I was watching American Idol last night (don’t mock me) and as I was watching some of these singers squirm on stage, and for the most part, completely suck, I noticed that I was starting to see each singer as a representation of someone that came before him.
While some dudes were singing, I was all “this dude is last year’s ‘so and so,’ he’s toast. While with other dudes, I was thinking “OK, so this is a young Daughtry just waiting to come alive.”
Stepping into the Role
And that’s when it hit me…not that American Idol sucks, but that the process of “going to Hollywood” through becoming the American Idol is one that forces singers to mature and develop on the fly. Those that make it to the final show have become like a blade forged in the fires of hell. Through the process of using their skill, they’ve stepped up to the role of rockstar demi-god and have embraced the experience, rather than cower in fear.
They own their role on the stage, and watching the progression, it’s pretty amazing.
On the other hand, the rest of the participants are those people that never really develop. They’re either scared, or they just never find their role. It doesn’t fit…and it’s easy to tell.
Needless to say…they don’t make it.
Are You Scared?
So where does this leave you?
When I compare the process of American Idol auditions to the digital world, there are a lot of parallels.
For starters, there is a low barrier to entry, and as a result, hundreds of thousands of people all over the world are standing in line trying to be the next digital emperor.
The problem though, is that 95% of them don’t have what it takes to make it work, either through a lack of skill, desire, or dedication.
They fall by the wayside pretty quickly…dropping off one by one.
Within the 5% that are left, we’ve got basically two types of people:
1. Platformers (my new term for bloggers) that finally understand their role…embrace it, and harness it.
2. Platformers that live in fear and never embrace their inner hero. They stay in the role of the novice because it’s more comfortable.
People Feed on Fear
How many leaders do you know that are always timid and shy?
Probably none, right? Most leaders are confident and fearless. They might be sweating bullets, but they never show it.
Audiences can smell fear, which is why leaders hide it.
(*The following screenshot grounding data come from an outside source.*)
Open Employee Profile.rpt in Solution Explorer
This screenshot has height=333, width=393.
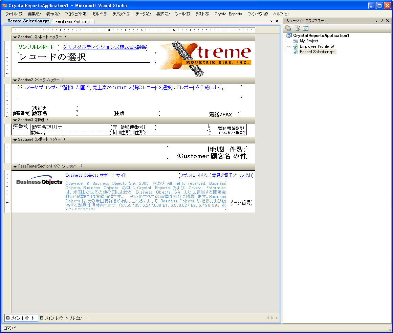click(317, 46)
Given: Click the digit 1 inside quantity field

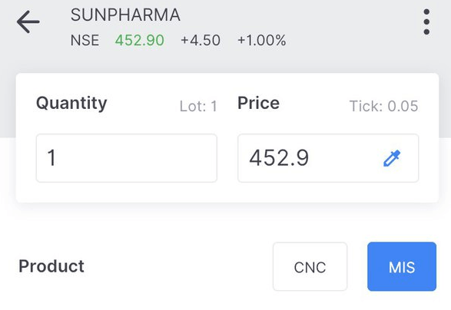Looking at the screenshot, I should (51, 158).
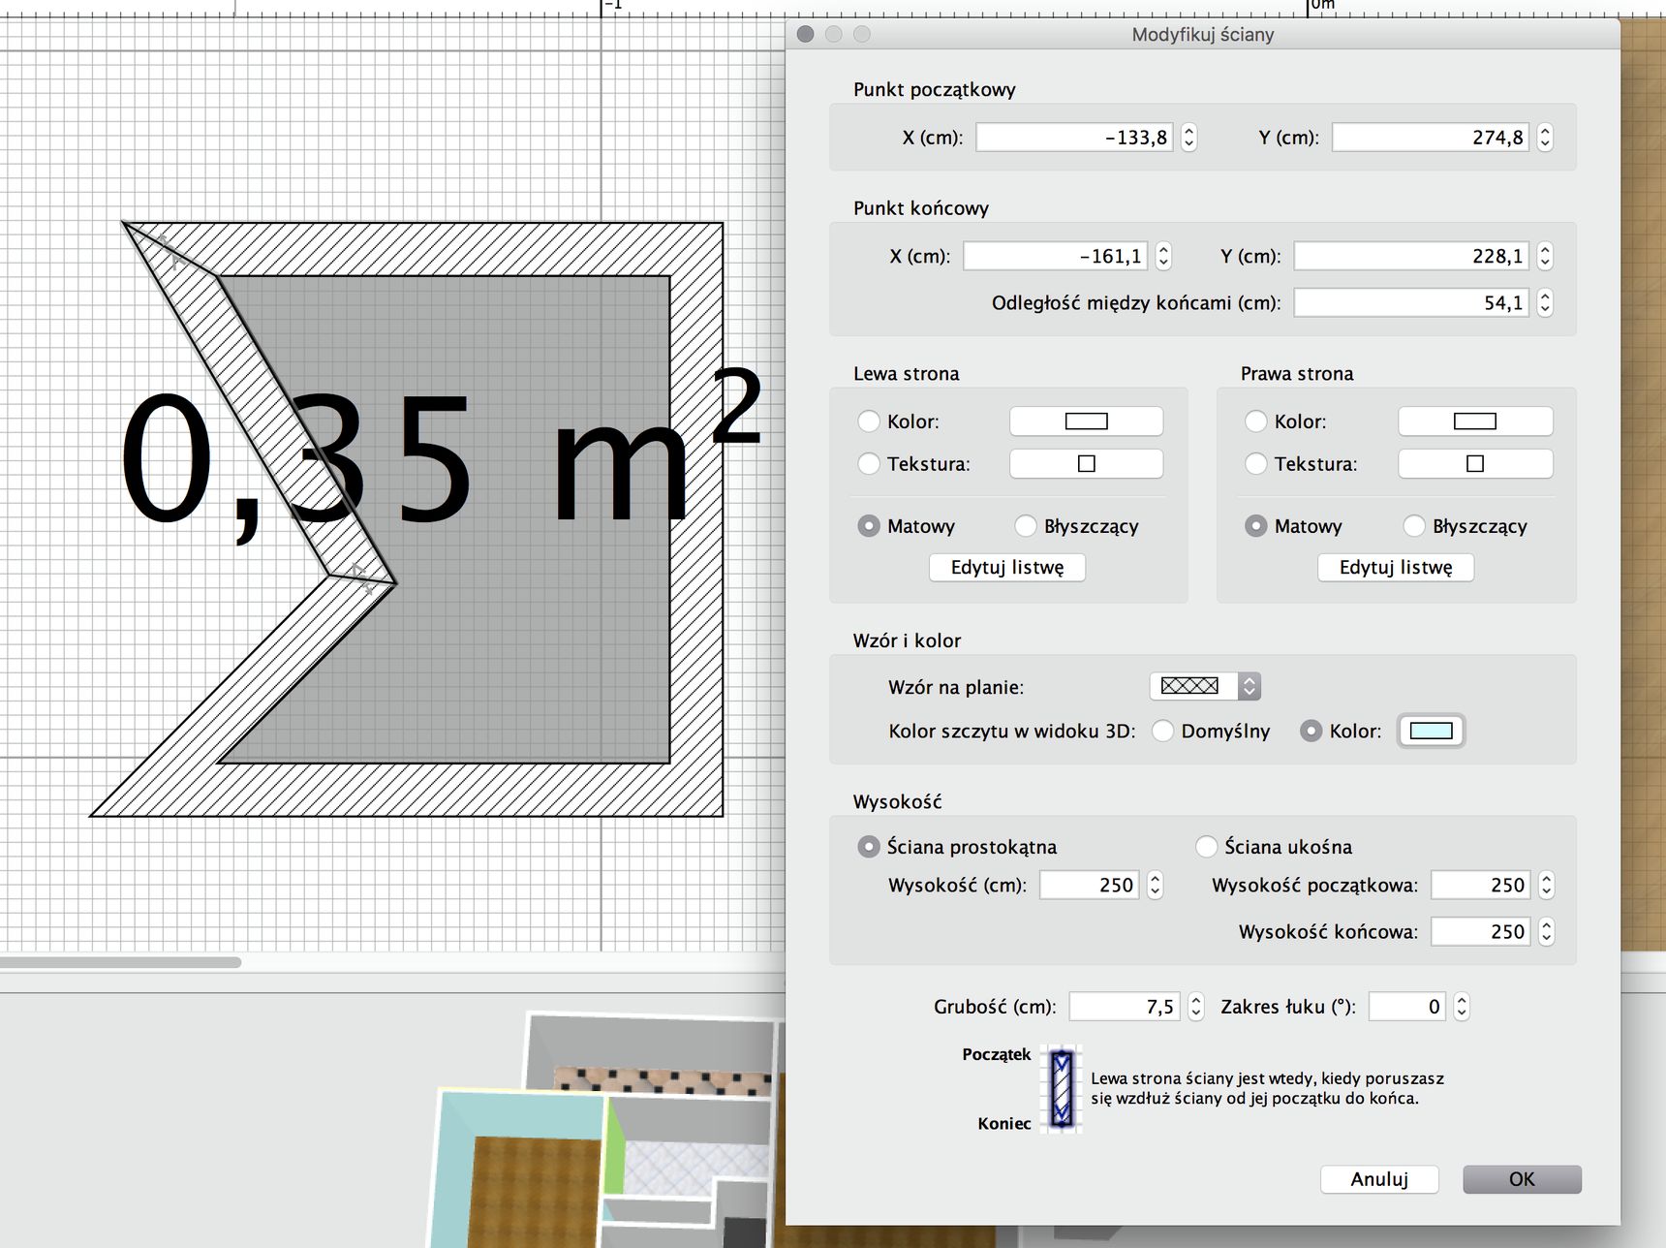This screenshot has height=1248, width=1666.
Task: Open the 3D top color swatch
Action: (x=1431, y=731)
When they’re writing, they don’t use terms like “I’m just a noob,” or “you might not agree with me.”
They use power phrases, like “You need to do this,” or “this is what I know.”
Allow Yourself to Grow
Aside from the way you interact with others, it’s also important to treat yourself in a way that is confident, which means avoiding the trap of labeling yourself as a novice or rookie.
We all start somewhere, but that doesn’t mean we are clueless. And as we grow, so does our status. That is, unless we keep it from doing so.
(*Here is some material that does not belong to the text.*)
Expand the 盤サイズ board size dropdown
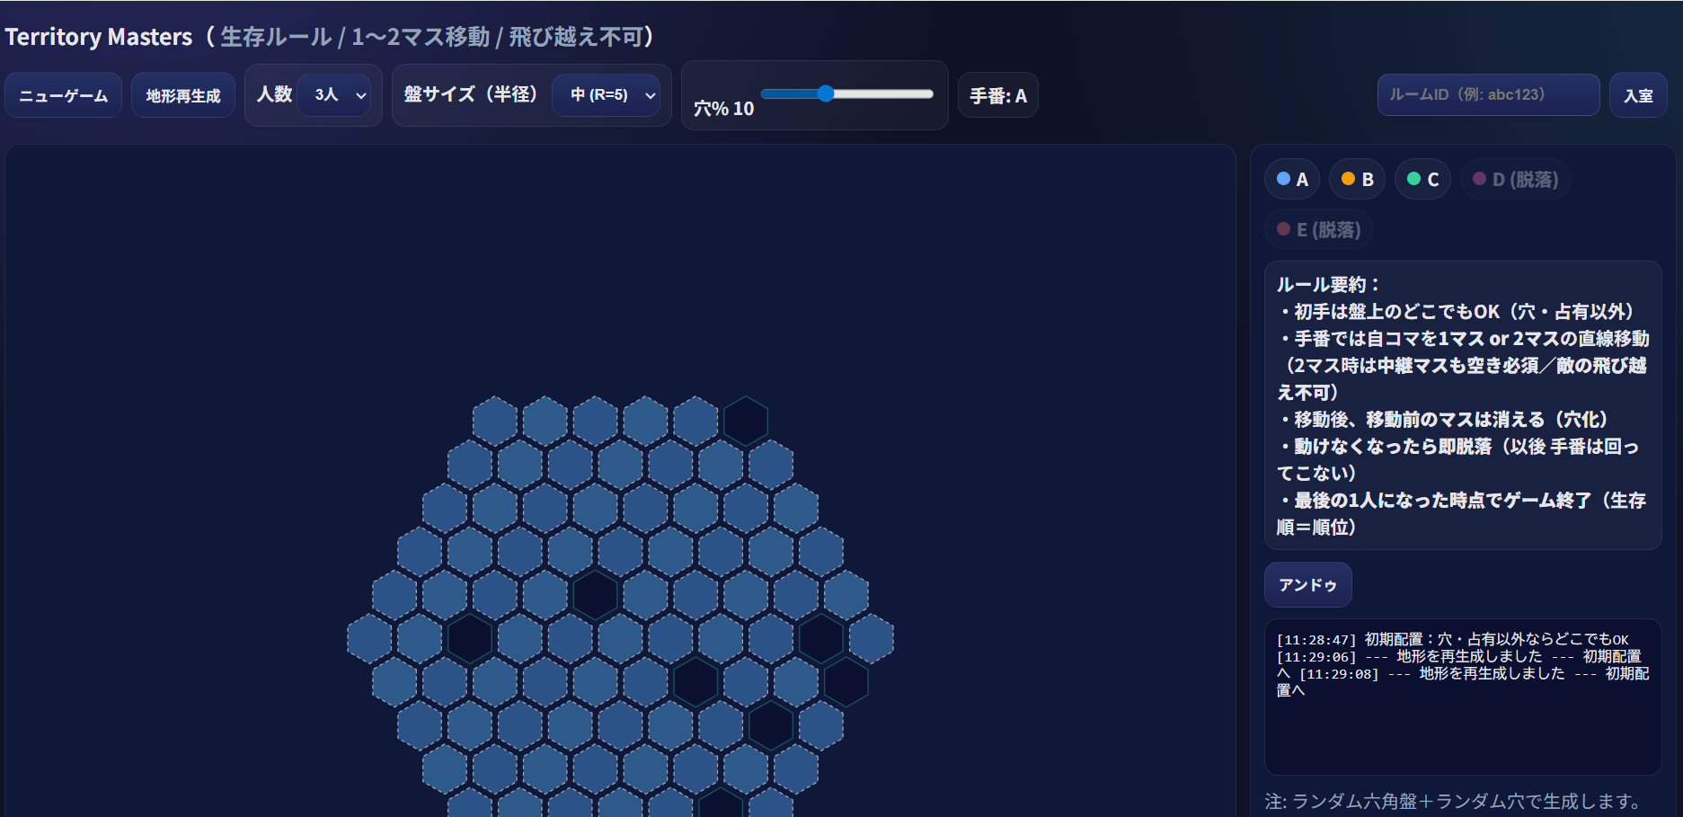The width and height of the screenshot is (1683, 817). [x=605, y=95]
Using status is an excuse mechanism designed to make us feel safe when we don’t make it. The problem with excuse mechanisms is that they also cage our nature and keep us from growing.
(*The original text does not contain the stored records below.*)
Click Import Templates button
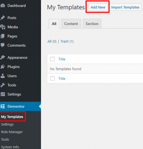Image resolution: width=143 pixels, height=149 pixels. [125, 7]
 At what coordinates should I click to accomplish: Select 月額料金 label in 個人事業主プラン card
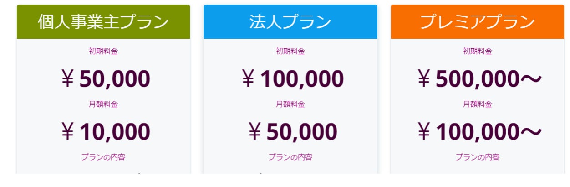pos(103,104)
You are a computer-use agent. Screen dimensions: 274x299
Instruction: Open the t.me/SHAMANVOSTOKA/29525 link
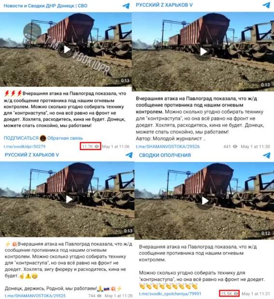tap(35, 296)
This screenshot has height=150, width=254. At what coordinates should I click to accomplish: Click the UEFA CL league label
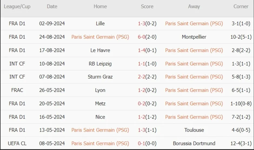point(17,144)
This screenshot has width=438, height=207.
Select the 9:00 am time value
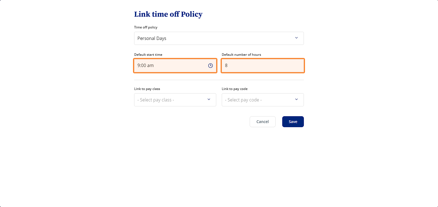pos(145,66)
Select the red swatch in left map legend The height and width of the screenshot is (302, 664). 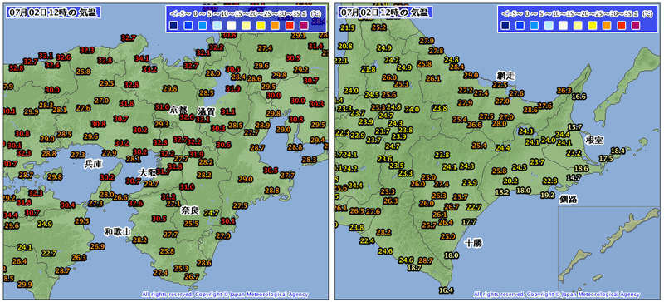pyautogui.click(x=290, y=26)
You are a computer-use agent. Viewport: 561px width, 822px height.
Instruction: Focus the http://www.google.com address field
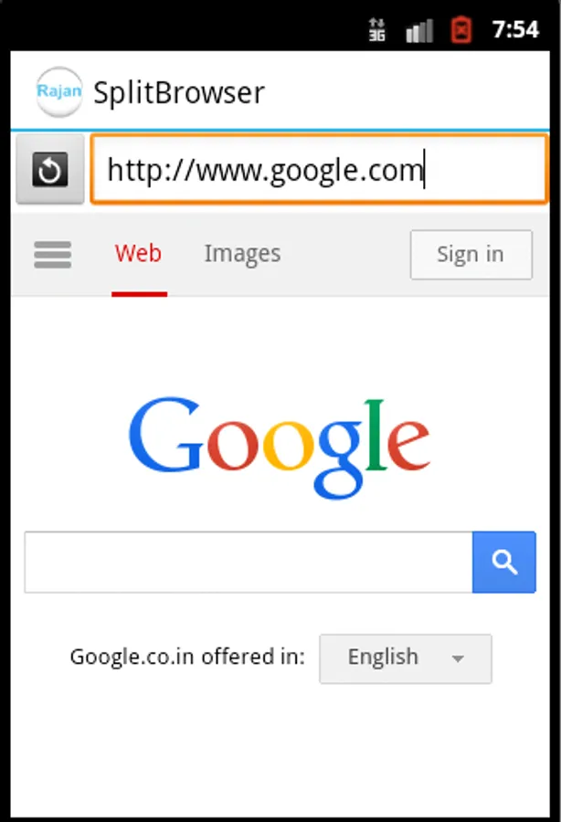319,169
Developing Your Stage Persona
This is the part that separates the winners from the losers…those that make it and those that don’t.
If you really want to become successful in building a digital empire, then you’ll have to embrace your role as emperor. You have to lead a crusade.
Yes, I know it’s uncomfortable at first to speak with authority and to put yourself out in front of people.
It’s awkward to speak the language of a hero…of a rockstar.
But you know why that is? It’s because you haven’t done it often enough.
Seth Godin and Gary Vaynerchuk are normal people, just like you and I, but they’ve embraced their inner hero and have created personas that people want to cling to.
They’re the lifeboats on the Titanic. They’re the William Wallaces and the Jack Bauers.
The only difference between us and them is that they’ve stepped up to the plate and embraced their inner hero.
What’s Your Persona?
I know a lot of leaders, and each one of them has a different persona. Some lead with powerful speeches, while others lead with heroic action.
There’s no right way to do it…it’s all about your genre and your personality. What does your inner hero look like? What would you look like as a rockstar?
Lastly, to bring it back to the original topic, which was American Idol…take a look at someone like Kelly Clarkson or Daughtry and compare them to the rest of the field.
The reason they won, is not necessarily because they were a better singer, but because they were a better rockstar.
The next time you want to discount your skill or your potential, think about that.
Don’t be afraid to become a rockstar.